Según el ejecutivo, esta situación es “principio de dolores” porque algunos de estos trabajadores recibieron sus prestaciones laborales y tienen la esperanza de encontrar un trabajo en el corto plazo.
“Si no brindamos una respuesta ágil en un plazo de dos a tres meses, la situación se tornará difícil en el país. Caso contrario, se deberá de instalar comedores para proporcionarle comida a los obreros despedidos, como así ocurre en Argentina”, indicó.
Para Bográn, la gran mayoría de trabajadores desempleados es gente honesta, que en última instancia optarían por cometer ilícitos, pero debemos de brindarles una pronta respuesta a ellos o sus familias.
“Estamos a tiempo de tomar acciones que eviten la comisión de hechos vandálicos ocurridos en otras partes del mundo”, indicó.
Más miseria
El regidor liberal Eliseo Castro, reveló que el alcalde capitalino, Ricardo Álvarez, le manifestó que se despedirán a 900 trabajadores de esta municipalidad.
“Esta situación ocurre por la difícil situación por la cual transita la Alcaldía Municipal del Distrito Central, que adeuda 1,2000 millones de lempiras a sus acreedores y debido al incremento al salario mínimo”, indicó el regidor.
El presidente de la Asociación Nacional de Medianos y Pequeños Industriales de Honduras (Anmpih), Carlos Uclés, indicó que el incremento al salario mínimo fue nefasto en la economía de las pequeñas y medianas empresas.

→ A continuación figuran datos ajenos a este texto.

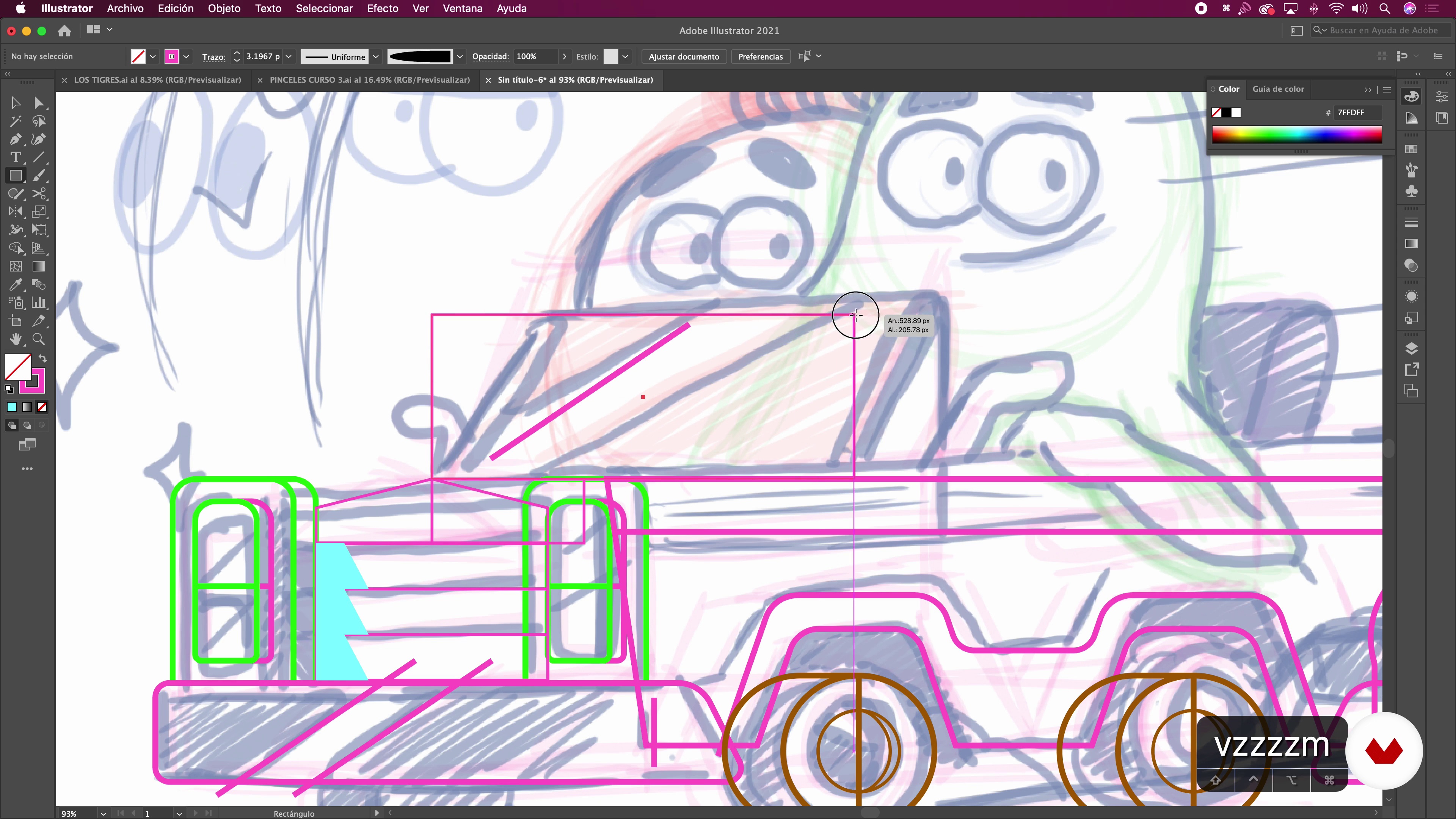Switch to PINCELES CURSO 3.ai tab

tap(370, 80)
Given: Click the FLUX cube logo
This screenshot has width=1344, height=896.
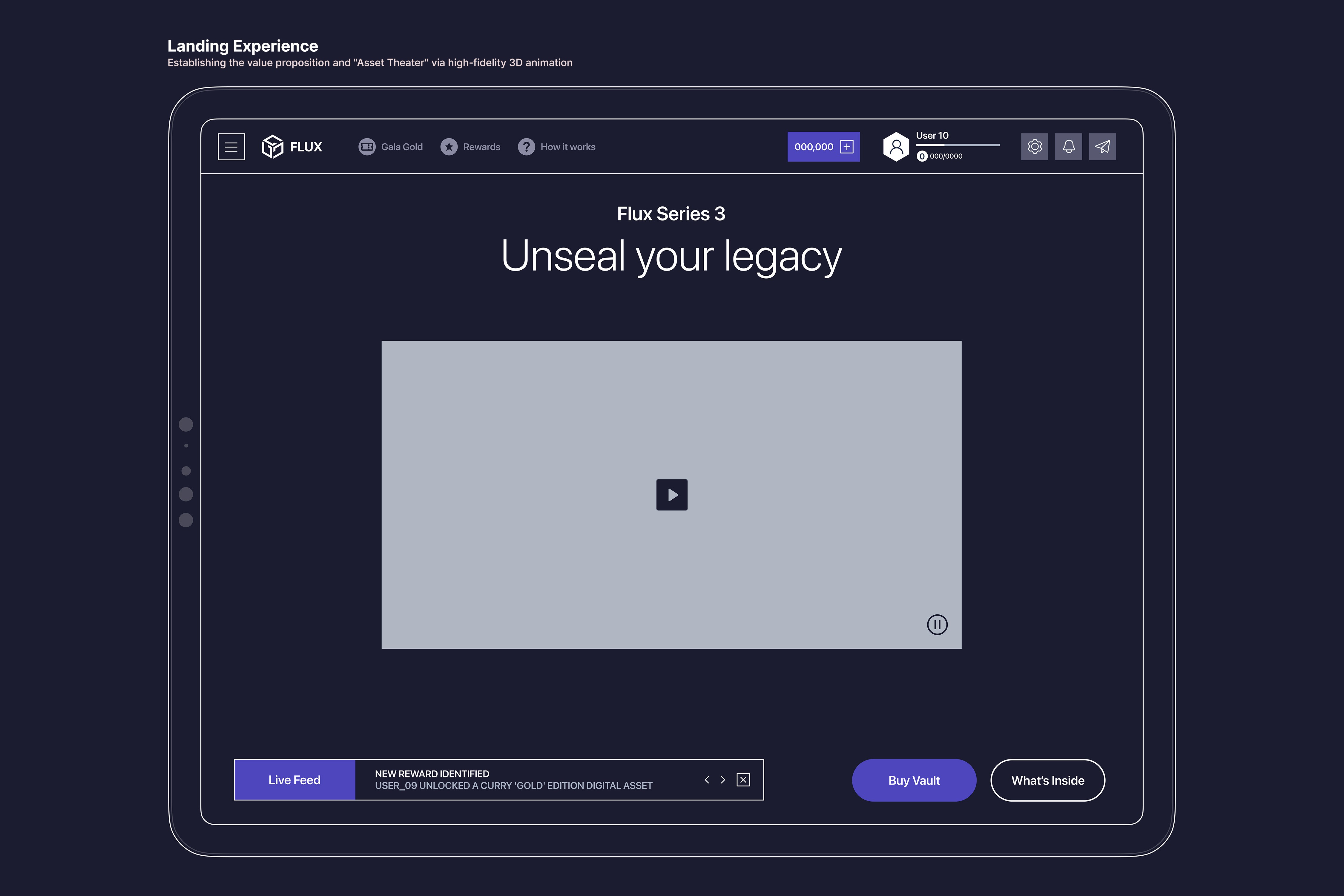Looking at the screenshot, I should point(272,147).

“Los despidos continúan y también el cierre de las pequeñas empresas. No podemos hacer nada si nos multa la Secretaría de Trabajo, por no poder pagar el salario mínimo de 5,500 lempiras”, dijo.
La Secretaría de Trabajo comenzó inspecciones para verificar el cumplimiento de esta ley.
¿Empresarios protestarán?
La respuesta a esa pregunta será respondida este día por los 62 gremios integrados al Consejo Hondureño de la Empresa Privada (Cohep) que votarán si efectúan la acción denominada: “un día sin empresa”.
Para el director del Cohep, Benjamín Bográn, cada una de las entidades agremiadas tiene un criterio diferente respecto a cómo debe enfrentarse la situación.
“Existe una gran voluntad del empresariado por manifestarse y crear la conciencia al gobierno de que estamos en una situación difícil”, expresó el ejecutivo.
El planificador y “padre” de esta medida, Jimy Dacarett, dijo que serán los miembros de la asamblea quienes decidirán si efectúan esta actividad y si ocurre en la fecha programada, este 12 de febrero.
Los empresarios propugnan que ese día deje de funcionar el servicio de telefonía móvil y también el transporte de personas, así como toda actividad desarrollada por el sector privado.
“Esta es una oportunidad que queremos brindarnos, para evitar que por el alza al salario mínimo se pierdan empleos y empresas”, dijo Dacarett.